取り組む課題
[a] 在宅被災者に関する文章では、災害救助法の権限は誰にあるとされているか。
[b] 在宅被災者に関する文章のうち、「在宅被災者(在宅避難者・自宅避難者)とは?」を含む語句で始まり「批判されているに過ぎません。」で終わる部分を、「石巻市」を「当該市」に置き換えて書き直してください。
[c] 在宅被災者に関する文章の最後の文に続く部分を書き足してください。

抜粋

- - -

在宅被災者(在宅避難者・自宅避難者)とは?
東日本大震災によって各地でたくさんの避難所が設けられましたが、その避難所に居場所を確保できず、やむを得ず被災した自宅に戻って避難生活をした人たちがいます。時が経ち、被災者の生活場所が避難所から仮設住宅に移ってからも、仮設住宅には引っ越さず、自宅での生活を続けた人たちがいます。彼らを在宅被災者と呼びます。
在宅被災者は在宅(自宅)避難者、2階生活者、ブルーシート族などの呼び方で、新聞、メディアでも度々紹介されてきました。東日本大震災で初めて大量に生まれた被災形態とも言われています。
在宅被災者は災害救助法や災害対策基本法で想定されていない被災形態だったために、長期間にわたる支援活動の中で、その扱いは被災した各自治体の判断に委ねられる形となりました。
これは災害救助法の権限が都道府県知事にある一方で、災害対策基本法の責任が市町村の各首長に委ねられている「ねじれ現象」に起因します。時間が経てば経つほど各自治体の責任は重くなっていきました。
この問題を語るとき、石巻市は批判の的とされますが、反面、宮城県で唯一、在宅被災者の存在を認めて数々の施策を打っています。その施策の失敗を批判されているに過ぎません。

- - -

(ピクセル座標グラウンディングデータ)
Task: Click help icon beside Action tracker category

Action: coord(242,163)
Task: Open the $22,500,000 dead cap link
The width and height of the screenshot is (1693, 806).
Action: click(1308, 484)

- - -

課題の解答
[a] 都道府県知事にある。

[b]
在宅被災者(在宅避難者・自宅避難者)とは?
東日本大震災によって各地でたくさんの避難所が設けられましたが、その避難所に居場所を確保できず、やむを得ず被災した自宅に戻って避難生活をした人たちがいます。時が経ち、被災者の生活場所が避難所から仮設住宅に移ってからも、仮設住宅には引っ越さず、自宅での生活を続けた人たちがいます。彼らを在宅被災者と呼びます。
在宅被災者は在宅(自宅)避難者、2階生活者、ブルーシート族などの呼び方で、新聞、メディアでも度々紹介されてきました。東日本大震災で初めて大量に生まれた被災形態とも言われています。
在宅被災者は災害救助法や災害対策基本法で想定されていない被災形態だったために、長期間にわたる支援活動の中で、その扱いは被災した各自治体の判断に委ねられる形となりました。
これは災害救助法の権限が都道府県知事にある一方で、災害対策基本法の責任が市町村の各首長に委ねられている「ねじれ現象」に起因します。時間が経てば経つほど各自治体の責任は重くなっていきました。
この問題を語るとき、当該市は批判の的とされますが、反面、宮城県で唯一、在宅被災者の存在を認めて数々の施策を打っています。その施策の失敗を批判されているに過ぎません。

[c]
他の自治体はその存在を認めず、または認識しながらも有効な手を打ちませんでした。これによってもみ消された悲鳴があったことは真実であり、忘れてはいけません。
石巻市で民間団体が行ったアセスメント調査によって、在宅被災者は推定12000世帯いると言われていて、チーム王冠でも宮城県全域で2700世帯以上を認識しました。2011年の内閣府ボランティア連携室でも度々議論され、JCN(東日本大震災支援全国ネットワーク)の議題に何度も上がりながら、実はその定義すら定まっていません。これまで公的な機関できちんと調査されたことがないことも大きいと思います。内閣府の防災担当は復興庁が管轄だと言いますが、復興庁はその存在も「在宅被災世帯」という言葉も知りません。
2014年(平成26年)6月、災害対策基本法が改定されました。大きなポイントは2つ。ハンディキャップを持つ障害者に対するケア、福祉避難所創設に関することと、避難所に避難しない在宅被災者に対する支援に言及した点です。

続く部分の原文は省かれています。